A nightmare neighbour, who harassed the couple living opposite him - shouting at the wife: “Show me your knickers,” and spraying the words ‘Liar’ in shaving foam over their car - has been sentenced.
Omar Yasin, 61, also followed the wife to work, screamed in the husband’s face and asked him: “Are you getting enough? I can help you out with your wife.”
Disabled Yasin, of Station Road, Hampton fought the case, but was convicted of harassing Alistair Patterson and Katerina Kim in August and September, last year.
He was also found guilty of two counts of displaying writing, with intent to cause harassment, on September 20, last year in the carpark outside the couple’s Station Road apartment.
Earlier this year at Wimbledon Magistrates Court Yasin was placed on a twelve-month Community Order and fined £180, with £200 costs, plus a £114 victim surcharge.
He was also made subject to a two-year restraining order, prohibiting contact with the couple.
Katerina told the trial trouble started when the defendant - who she knows as ‘Mark’ - spotted her visiting sister changing in her son’s bedroom.
“Mark saw her in her underwear and on the same day he went to see Alistair to say he saw me in my underwear and would be going to see me at work at Waitrose.
“I was panicking as to why he would want to say he saw me in my underwear.”
The next day Yasin turned up at the busy store. “I ran to the back and he followed me and I shouted at him: ‘Stop following me,’ I was nervous and scared.
“I wondered why he would follow me for three days and my manager told me: ‘He is mental, aggressive, not stable.
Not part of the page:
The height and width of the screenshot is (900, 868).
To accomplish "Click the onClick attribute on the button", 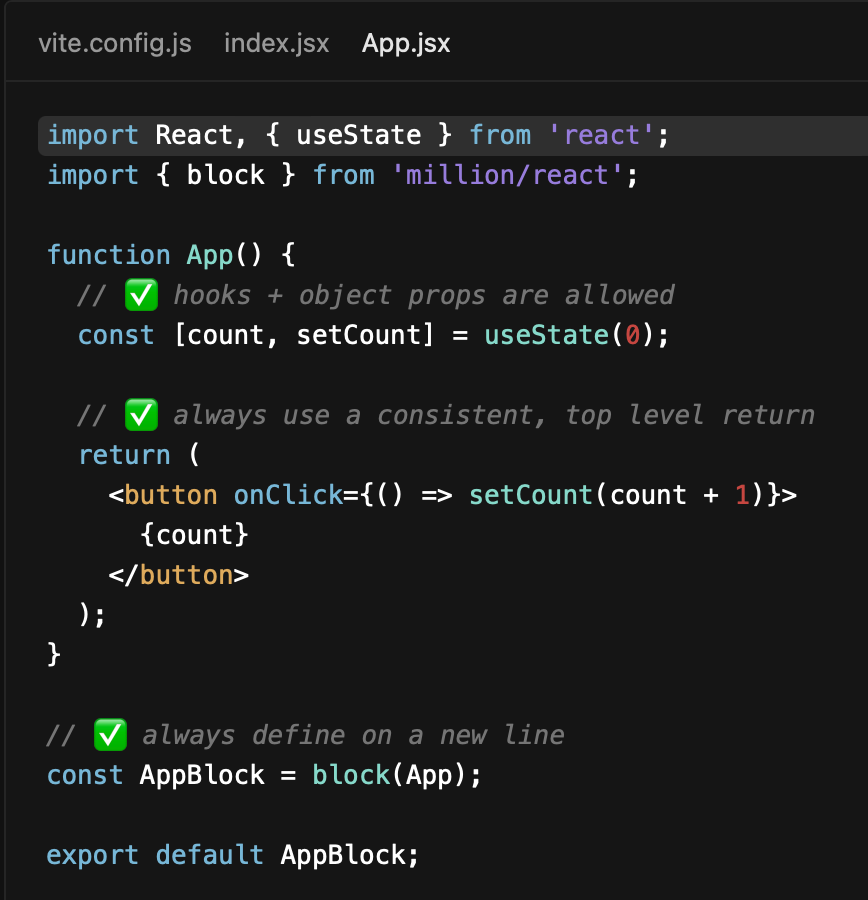I will coord(288,494).
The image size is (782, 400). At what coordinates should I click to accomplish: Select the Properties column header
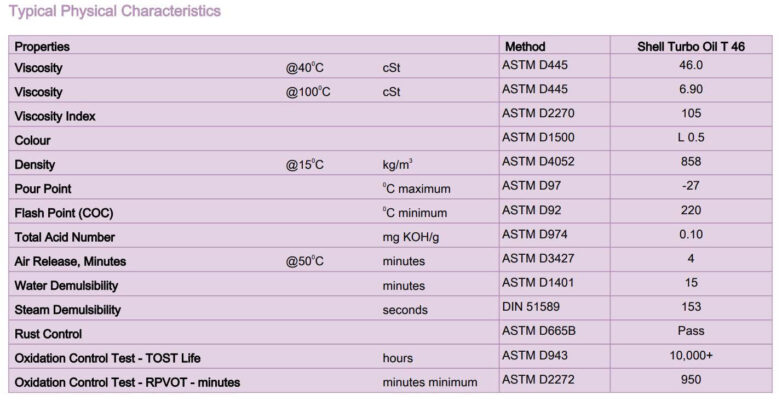(42, 47)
We are not dealing with him, we are going to call the police.
“I still do not know why he is doing this to me.”
She recalled another incident on September 10, outside her block. “I was passing our parking spot and he shouted: ‘Show me your knickers.’
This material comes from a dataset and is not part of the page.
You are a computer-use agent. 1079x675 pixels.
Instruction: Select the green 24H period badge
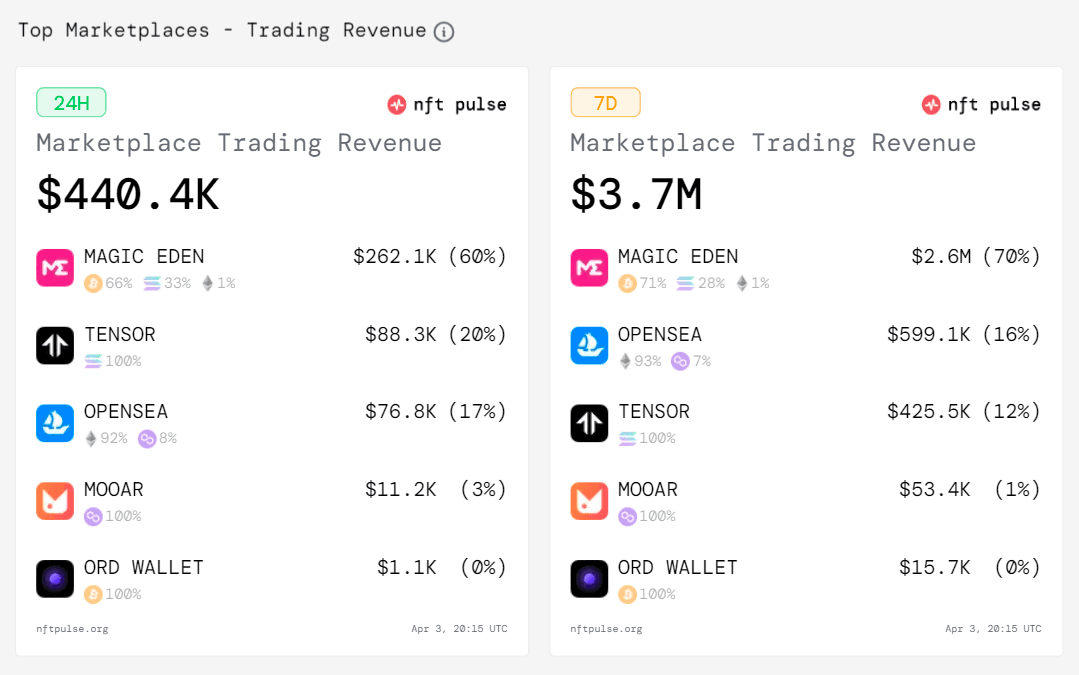tap(71, 103)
“I thought he was becoming dangerous, that he could rape or harm me.”
On September 20 Yasin sprayed the couple’s vehicle with shaving foam. “He sprayed the word ‘Liar’ all over the car.
“I felt like it was a horror movie. It was horrible to see, I was shaking.
“I don’t feel free going out. I always look behind myself, I can’t escape him. He is always there, he is always watching me.”
Alistair confirmed he once had a friendly relationship with Yasin, who was a walking companion during lockdown. “Mark lives on the top floor of the next-door block and the flats look at each other.
“He complained to me about my wife’s behaviour because there was an incident at Waitrose and he saw a person at our window in underwear that he thought was my wife.
“He referred to my wife as ‘filth’ and I was shocked. He was clearly following our comings and goings from his window and followed my wife three times to Waitrose.
“He once called down to me: ‘Are you getting enough? I can help you out with your wife.’
“I assumed this was a sexual context and I was in shock,” Alistair told the trial. “I told him I was not having this conversation and got in my car and left.”
On August 27 Yasin aggressively confronted the husband. “He dashed across the road and cornered me and put his face alongside mine and was shouting at me.
“He was very aggressive, very unpleasant. He said he was humiliated by my wife who shouted at him in Waitrose.
“He repeated the underwear story and refused to believe it wasn’t my wife.
“He mentioned that my wife was lovely and repeated a story of when he first saw us together and I was the most horrible thing he had ever seen.
“He said I should control my wife and that he would box my ears, repeating: ‘You don’t want me as your enemy,’ and that he wanted me out of my home.”
Yasin admitted making clucking chicken noises from his flat window when he saw Alistair and the husband added: “He shouted out that I was effluent and a coward.
“One day he was spraying my car with the word ‘Liar’ with shaving foam, while wearing his Army combat gear, which he regularly does.
“I felt unsafe and I was not sleeping well, but I stuck to my normal routine because I did not want to be beaten by it.
“He did say he enjoyed the process of harassing us.”
Yasin denied threatening violence or making lewd comments to Katerina, saying he had lived in the flat for seventeen years, often chatting to the couple from the roof of his building.
“The first I knew about it was when Katerina shouted at me in the shop. I stepped back in disbelief and dismay and walked out of the shop.
“I was confused and a little bit peeved. All of a sudden I am unwelcome at the local supermarket and the neighbours became most unwelcome.
“They came to my landlord and told him to get rid of me.”
Yasin admitted foaming the couple’s car. “I put shaving foam on the car as a protest,” he told the court.
“Waitrose eventually gave me a barring notice. I felt at an absolute loss, I had nowhere else to go.
“I never followed Katerina or any member of her family, ever.”